/---
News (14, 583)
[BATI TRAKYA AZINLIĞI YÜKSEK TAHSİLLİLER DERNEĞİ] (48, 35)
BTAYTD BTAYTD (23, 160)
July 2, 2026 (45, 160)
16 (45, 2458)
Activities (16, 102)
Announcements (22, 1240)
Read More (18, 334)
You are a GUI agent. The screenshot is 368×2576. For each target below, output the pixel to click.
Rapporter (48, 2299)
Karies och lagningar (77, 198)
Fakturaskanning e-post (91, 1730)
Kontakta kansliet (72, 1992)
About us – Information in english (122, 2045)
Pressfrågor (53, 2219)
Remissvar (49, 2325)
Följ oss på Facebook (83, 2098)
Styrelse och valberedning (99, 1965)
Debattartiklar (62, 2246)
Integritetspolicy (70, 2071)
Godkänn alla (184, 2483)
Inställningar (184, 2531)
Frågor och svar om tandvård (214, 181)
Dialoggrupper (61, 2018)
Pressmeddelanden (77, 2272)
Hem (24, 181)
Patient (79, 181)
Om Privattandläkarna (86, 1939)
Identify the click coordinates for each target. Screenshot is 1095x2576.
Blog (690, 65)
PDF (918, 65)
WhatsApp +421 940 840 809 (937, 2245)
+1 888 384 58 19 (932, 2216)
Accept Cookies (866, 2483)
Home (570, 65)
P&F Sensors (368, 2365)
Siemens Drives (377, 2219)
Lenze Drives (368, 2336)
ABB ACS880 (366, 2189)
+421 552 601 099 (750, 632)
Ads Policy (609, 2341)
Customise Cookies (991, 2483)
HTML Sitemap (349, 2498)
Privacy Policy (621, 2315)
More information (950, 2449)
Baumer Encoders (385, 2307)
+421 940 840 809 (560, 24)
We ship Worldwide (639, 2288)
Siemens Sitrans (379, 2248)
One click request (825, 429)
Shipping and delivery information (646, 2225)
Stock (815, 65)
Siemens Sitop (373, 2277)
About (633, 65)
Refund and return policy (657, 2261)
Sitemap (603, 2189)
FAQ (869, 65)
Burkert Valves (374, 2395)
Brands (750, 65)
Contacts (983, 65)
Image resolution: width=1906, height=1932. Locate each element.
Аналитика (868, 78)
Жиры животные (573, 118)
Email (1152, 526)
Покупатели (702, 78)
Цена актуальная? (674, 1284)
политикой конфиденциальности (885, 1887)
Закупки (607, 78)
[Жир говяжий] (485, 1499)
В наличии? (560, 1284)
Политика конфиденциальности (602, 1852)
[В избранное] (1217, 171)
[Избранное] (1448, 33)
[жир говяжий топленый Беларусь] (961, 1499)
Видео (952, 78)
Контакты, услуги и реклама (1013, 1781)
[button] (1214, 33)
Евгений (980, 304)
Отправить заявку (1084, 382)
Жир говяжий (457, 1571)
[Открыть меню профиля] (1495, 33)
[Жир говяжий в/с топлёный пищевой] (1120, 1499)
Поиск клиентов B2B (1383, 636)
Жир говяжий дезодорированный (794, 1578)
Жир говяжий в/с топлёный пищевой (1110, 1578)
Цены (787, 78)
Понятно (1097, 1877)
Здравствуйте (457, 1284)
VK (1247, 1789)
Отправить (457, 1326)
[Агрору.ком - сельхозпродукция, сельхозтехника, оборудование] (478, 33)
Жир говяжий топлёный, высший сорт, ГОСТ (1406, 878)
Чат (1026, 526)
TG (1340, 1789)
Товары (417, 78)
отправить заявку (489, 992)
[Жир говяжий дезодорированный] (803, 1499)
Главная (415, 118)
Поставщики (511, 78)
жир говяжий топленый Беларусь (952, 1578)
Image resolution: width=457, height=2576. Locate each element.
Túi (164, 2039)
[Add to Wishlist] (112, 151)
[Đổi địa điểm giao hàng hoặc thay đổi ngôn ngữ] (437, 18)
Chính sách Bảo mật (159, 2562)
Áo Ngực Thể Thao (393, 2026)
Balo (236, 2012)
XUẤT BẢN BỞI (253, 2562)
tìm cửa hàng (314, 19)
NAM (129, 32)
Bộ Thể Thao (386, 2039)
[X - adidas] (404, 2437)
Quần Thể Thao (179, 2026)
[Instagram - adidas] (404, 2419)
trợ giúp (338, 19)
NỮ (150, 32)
\---
» What you should do
Give back the whole listing exactly.

» Result of the exercise
News (14, 583)
[BATI TRAKYA AZINLIĞI YÜKSEK TAHSİLLİLER DERNEĞİ] (48, 35)
BTAYTD BTAYTD (23, 160)
July 2, 2026 (45, 160)
16 (45, 2458)
Activities (16, 102)
Announcements (22, 1240)
Read More (18, 334)
You are a GUI agent. The screenshot is 368×2576. For each target below, output the pixel to click.
Rapporter (48, 2299)
Karies och lagningar (77, 198)
Fakturaskanning e-post (91, 1730)
Kontakta kansliet (72, 1992)
About us – Information in english (122, 2045)
Pressfrågor (53, 2219)
Remissvar (49, 2325)
Följ oss på Facebook (83, 2098)
Styrelse och valberedning (99, 1965)
Debattartiklar (62, 2246)
Integritetspolicy (70, 2071)
Godkänn alla (184, 2483)
Inställningar (184, 2531)
Frågor och svar om tandvård (214, 181)
Dialoggrupper (61, 2018)
Pressmeddelanden (77, 2272)
Hem (24, 181)
Patient (79, 181)
Om Privattandläkarna (86, 1939)
Identify the click coordinates for each target. Screenshot is 1095x2576.
Blog (690, 65)
PDF (918, 65)
WhatsApp +421 940 840 809 (937, 2245)
+1 888 384 58 19 (932, 2216)
Accept Cookies (866, 2483)
Home (570, 65)
P&F Sensors (368, 2365)
Siemens Drives (377, 2219)
Lenze Drives (368, 2336)
ABB ACS880 (366, 2189)
+421 552 601 099 (750, 632)
Ads Policy (609, 2341)
Customise Cookies (991, 2483)
HTML Sitemap (349, 2498)
Privacy Policy (621, 2315)
More information (950, 2449)
Baumer Encoders (385, 2307)
+421 940 840 809 (560, 24)
We ship Worldwide (639, 2288)
Siemens Sitrans (379, 2248)
One click request (825, 429)
Shipping and delivery information (646, 2225)
Stock (815, 65)
Siemens Sitop (373, 2277)
About (633, 65)
Refund and return policy (657, 2261)
Sitemap (603, 2189)
FAQ (869, 65)
Burkert Valves (374, 2395)
Brands (750, 65)
Contacts (983, 65)
Image resolution: width=1906, height=1932. Locate each element.
Аналитика (868, 78)
Жиры животные (573, 118)
Email (1152, 526)
Покупатели (702, 78)
Цена актуальная? (674, 1284)
политикой конфиденциальности (885, 1887)
Закупки (607, 78)
[Жир говяжий] (485, 1499)
В наличии? (560, 1284)
Политика конфиденциальности (602, 1852)
[В избранное] (1217, 171)
[Избранное] (1448, 33)
[жир говяжий топленый Беларусь] (961, 1499)
Видео (952, 78)
Контакты, услуги и реклама (1013, 1781)
[button] (1214, 33)
Евгений (980, 304)
Отправить заявку (1084, 382)
Жир говяжий (457, 1571)
[Открыть меню профиля] (1495, 33)
[Жир говяжий в/с топлёный пищевой] (1120, 1499)
Поиск клиентов B2B (1383, 636)
Жир говяжий дезодорированный (794, 1578)
Жир говяжий в/с топлёный пищевой (1110, 1578)
Цены (787, 78)
Понятно (1097, 1877)
Здравствуйте (457, 1284)
VK (1247, 1789)
Отправить (457, 1326)
[Агрору.ком - сельхозпродукция, сельхозтехника, оборудование] (478, 33)
Жир говяжий топлёный, высший сорт, ГОСТ (1406, 878)
Чат (1026, 526)
TG (1340, 1789)
Товары (417, 78)
отправить заявку (489, 992)
[Жир говяжий дезодорированный] (803, 1499)
Главная (415, 118)
Поставщики (511, 78)
жир говяжий топленый Беларусь (952, 1578)
Image resolution: width=457, height=2576. Locate each element.
Túi (164, 2039)
[Add to Wishlist] (112, 151)
[Đổi địa điểm giao hàng hoặc thay đổi ngôn ngữ] (437, 18)
Chính sách Bảo mật (159, 2562)
Áo Ngực Thể Thao (393, 2026)
Balo (236, 2012)
XUẤT BẢN BỞI (253, 2562)
tìm cửa hàng (314, 19)
NAM (129, 32)
Bộ Thể Thao (386, 2039)
[X - adidas] (404, 2437)
Quần Thể Thao (179, 2026)
[Instagram - adidas] (404, 2419)
trợ giúp (338, 19)
NỮ (150, 32)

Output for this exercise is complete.